Il tire son origine de la succession de montées et de régressions du niveau de la mer à compter de – 8 000 ans environ. Le marais de Gannedel, exploité par les hommes jusqu’à la fin du XIXe siècle pour la pêche, la chasse et l’agriculture, est désormais classé en zone naturelle d’intérêt écologique faunistique et floristique (ZNIEFF) et fait partie du réseau Natura 2000. Ce site de 500 hectares accueille plus d’une centaine d’espèces d’oiseaux tout au long de l’année mais c’est au printemps qu’il présente le plus grand intérêt.

80 hectares de roseaux

Deux plans d’eau, des prairies humides, une roselière de 80 hectares, des cours d’eau et des coteauxconstituent le marais.
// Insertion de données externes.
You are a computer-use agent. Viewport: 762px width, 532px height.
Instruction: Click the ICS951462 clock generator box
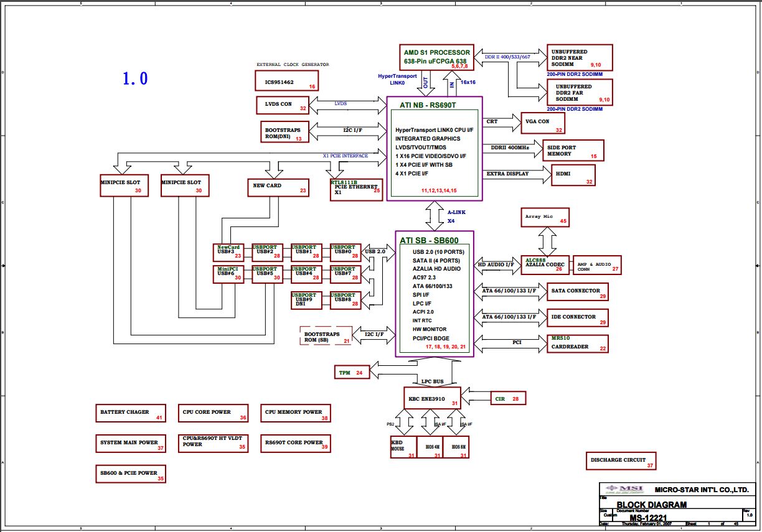[x=286, y=81]
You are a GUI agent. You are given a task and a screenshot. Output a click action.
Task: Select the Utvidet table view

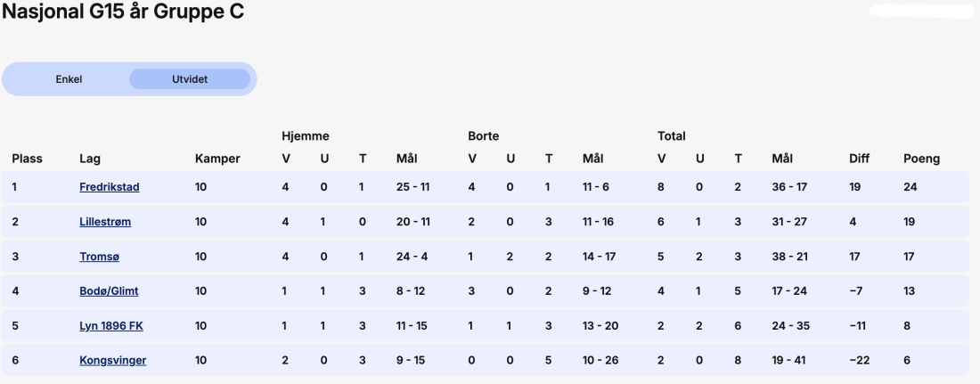(190, 79)
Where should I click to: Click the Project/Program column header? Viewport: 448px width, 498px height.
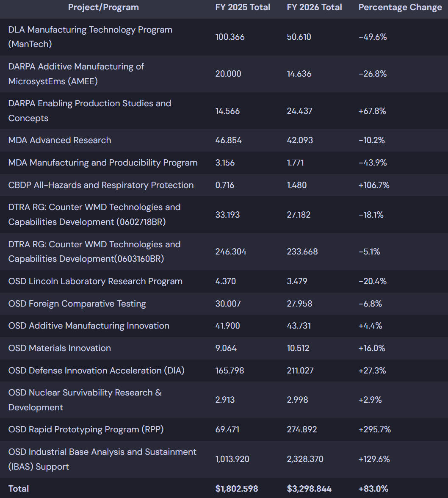pyautogui.click(x=103, y=7)
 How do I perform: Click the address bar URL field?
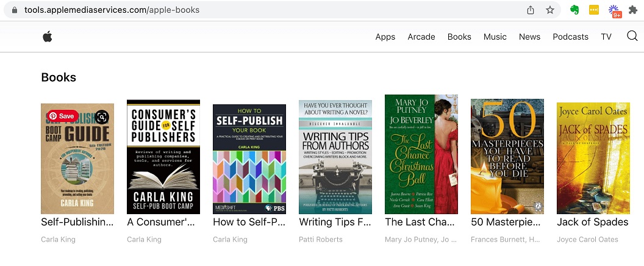tap(244, 10)
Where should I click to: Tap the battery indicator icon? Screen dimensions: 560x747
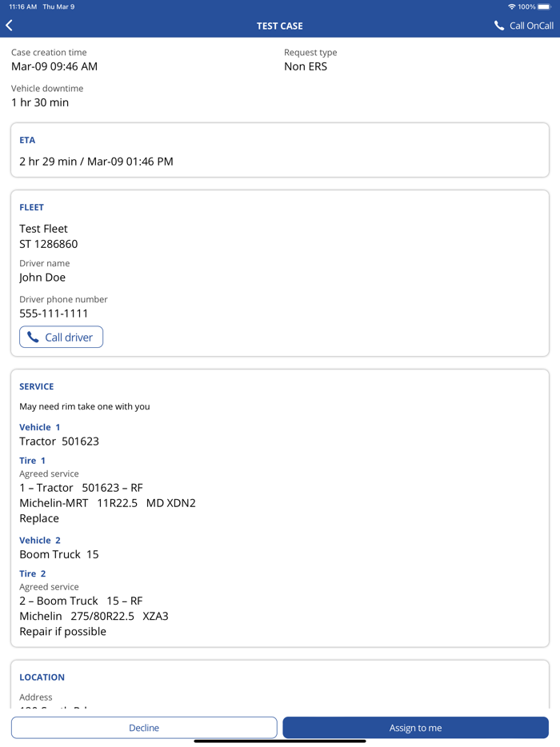coord(544,6)
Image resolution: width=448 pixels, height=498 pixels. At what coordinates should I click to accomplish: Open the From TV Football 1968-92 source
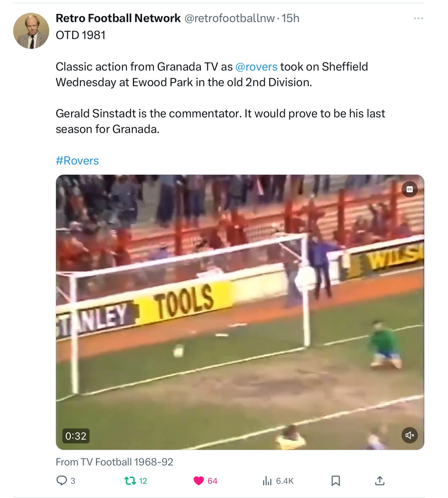pos(115,462)
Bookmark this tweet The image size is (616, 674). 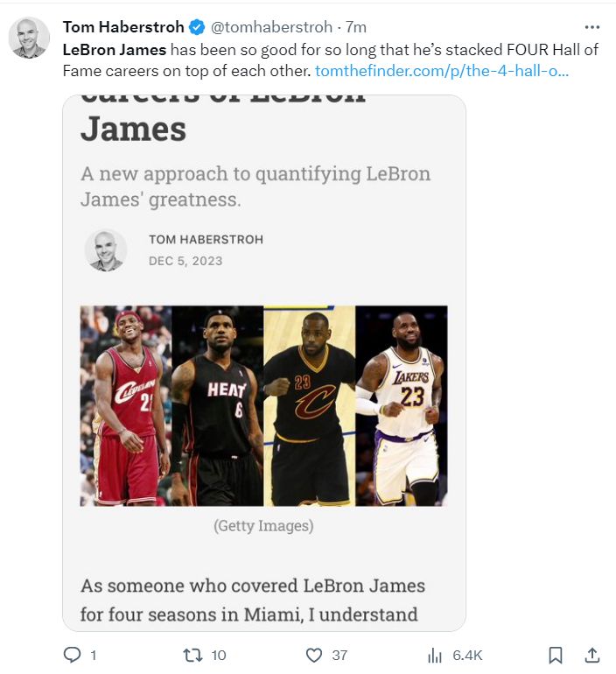[555, 655]
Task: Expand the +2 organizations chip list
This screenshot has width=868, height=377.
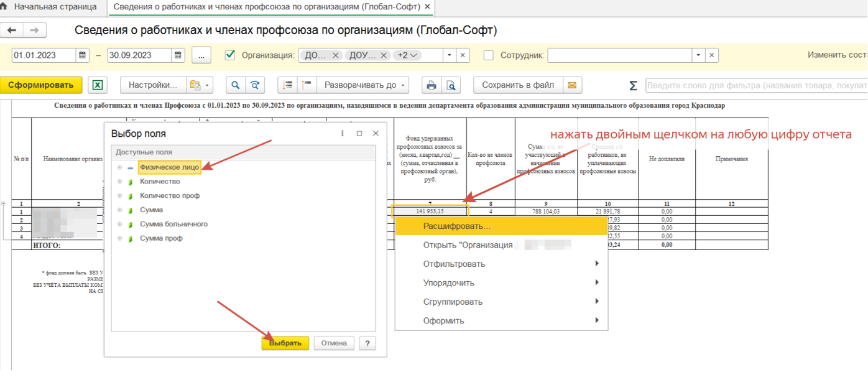Action: tap(408, 55)
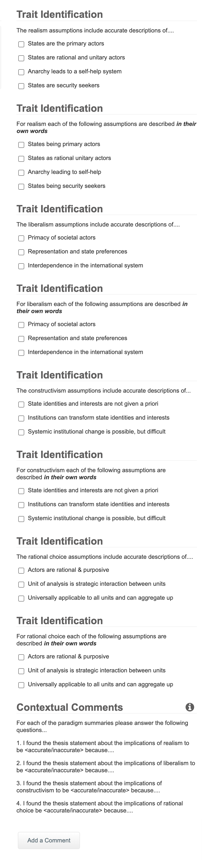This screenshot has height=868, width=202.
Task: Check "States are the primary actors"
Action: click(x=21, y=44)
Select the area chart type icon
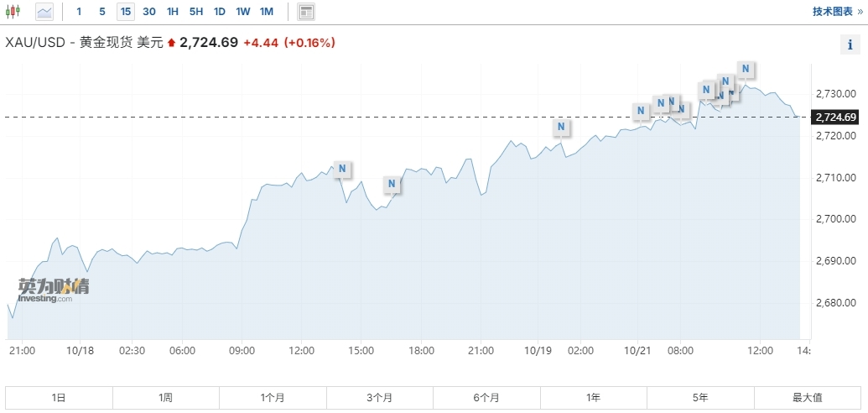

La roselière est dominée par le phragmite commun, les bidents, l’agrostide à stolon, l’osmonde royale ou l’étoile d’eau, une petite plante à fleurs blanches caractérisée par ses fruits en forme d’étoile. Les terrains vaseux accueillent quant à eux l’élatine fausse-alsine, une plante inscrite sur la liste rouge armoricaine. Brochets, anguilles, sandres ou tanches sillonnent les cours d’eau. Ils y côtoient des rainettes vertes et des loutres, espèce nocturne dont la présence ne peut être confirmée que par ses empreintes. Le marais représente également le principal site de reproduction du département pour le busard des roseaux, le phragmite des joncs, la locustelle luscinioïde, le gorgebleue à miroir ou le râle d’eau. C’est aussi ici que l’on trouve la plus ancienne colonie de reproduction de hérons cendrés d’Ille-et-Vilaine.

Sentier découverte

La fauche et le pâturage réalisés par le Département et les agriculteurs préservent les prairies du site. Un troupeau de chevaux mulassiers du Poitou, espèce domestique en voie d’extinction, et des vaches nantaises ont aussi été installées afin d’assurer l’équilibre de ce milieu fragile. Un sentier de découverte a été aménagé.  Dans le village de Gannedel, une équipe départementale dispose d’une ancienne maison, témoin de l’habitat traditionnel des marais. Cette équipe assure l’entretien des sentiers et s’occupe des animaux toute l’année.
 
 

A voir dans les environs

  • L’abbaye Saint-Sauveur à Redon (XIè au XVIIè siècle)
  • La voie verte Messac-Guipry : 25 km pour les piétons et les cyclistes.